Excerpted data:
---+---
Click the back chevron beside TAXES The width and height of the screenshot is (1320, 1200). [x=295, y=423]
---+---
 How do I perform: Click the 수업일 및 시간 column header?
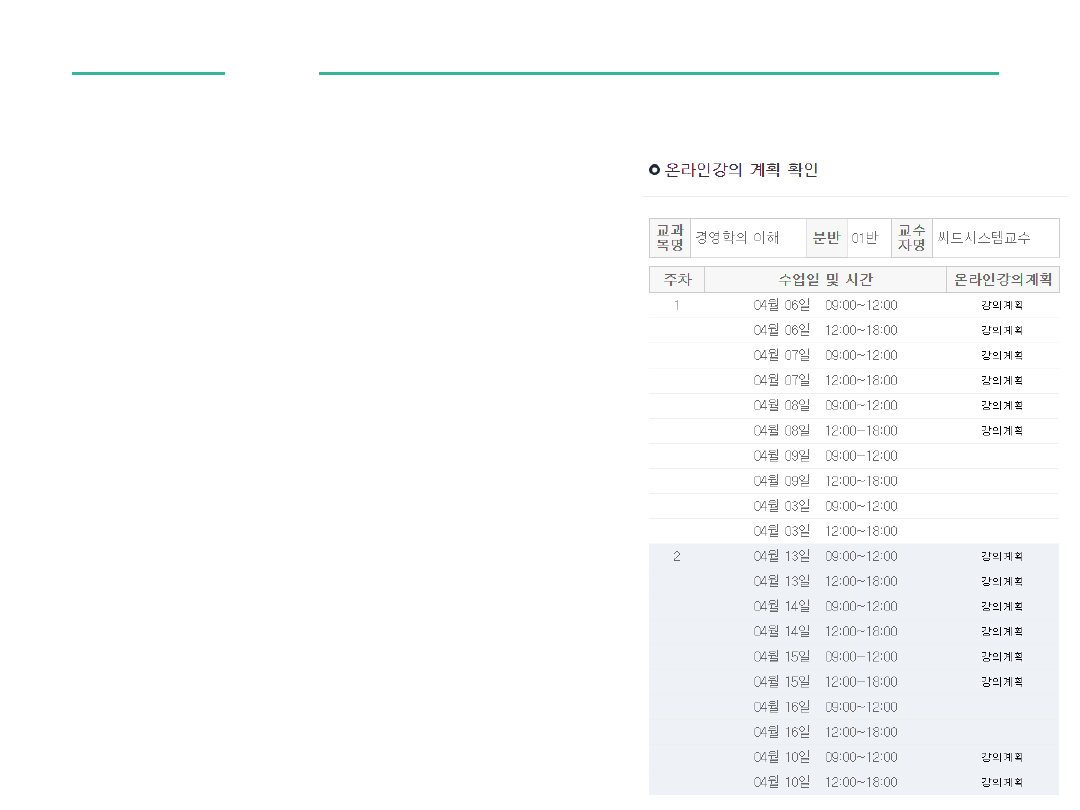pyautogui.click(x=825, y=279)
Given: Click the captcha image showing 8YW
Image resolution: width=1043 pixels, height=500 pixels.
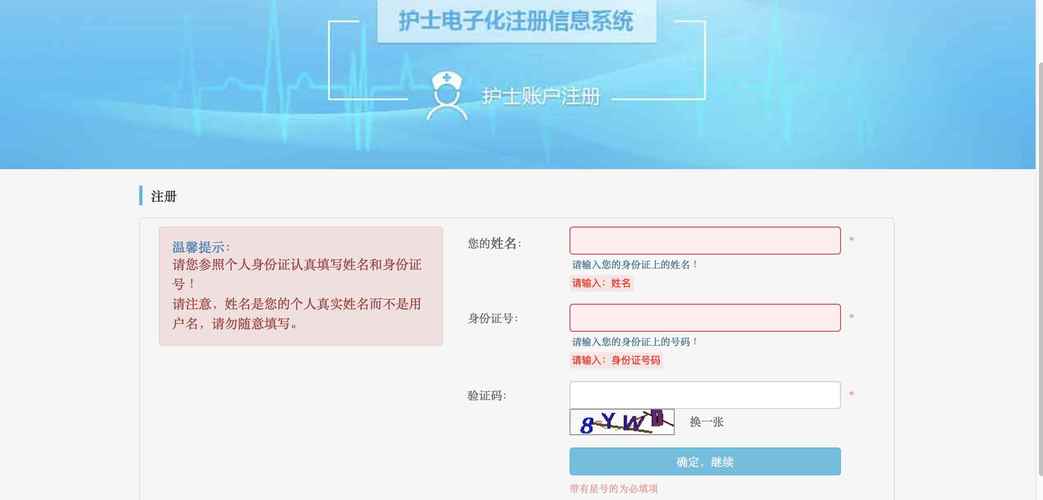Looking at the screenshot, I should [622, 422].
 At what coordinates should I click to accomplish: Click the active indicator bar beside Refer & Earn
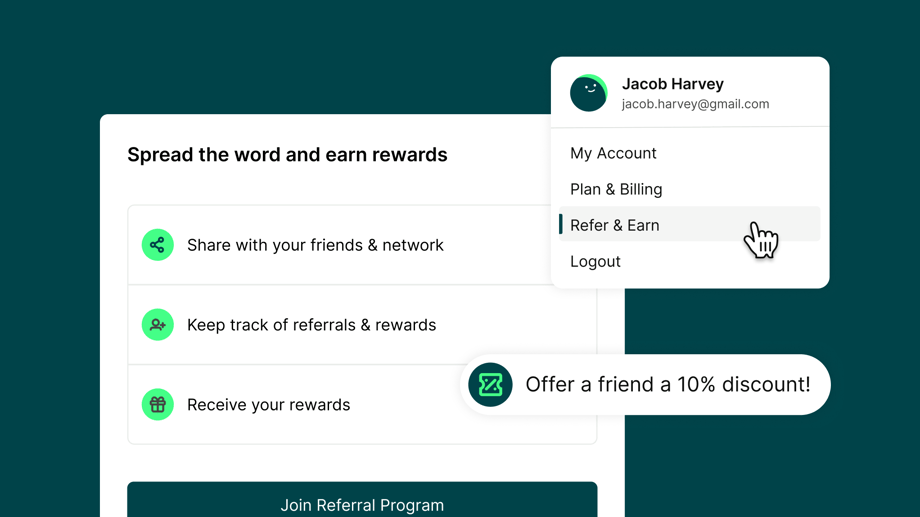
---+---
Work to complete:
Repeat, without pictures, exactly the lines of the data above from the one containing "How do I perform: Click" through the one containing "At what coordinates", including both and adding nothing.

Your solution:
 How do I perform: Click the 수업일 및 시간 column header?
pyautogui.click(x=825, y=279)
Given: Click the captcha image showing 8YW
Image resolution: width=1043 pixels, height=500 pixels.
Looking at the screenshot, I should [622, 422].
 At what coordinates should I click to accomplish: Click the active indicator bar beside Refer & Earn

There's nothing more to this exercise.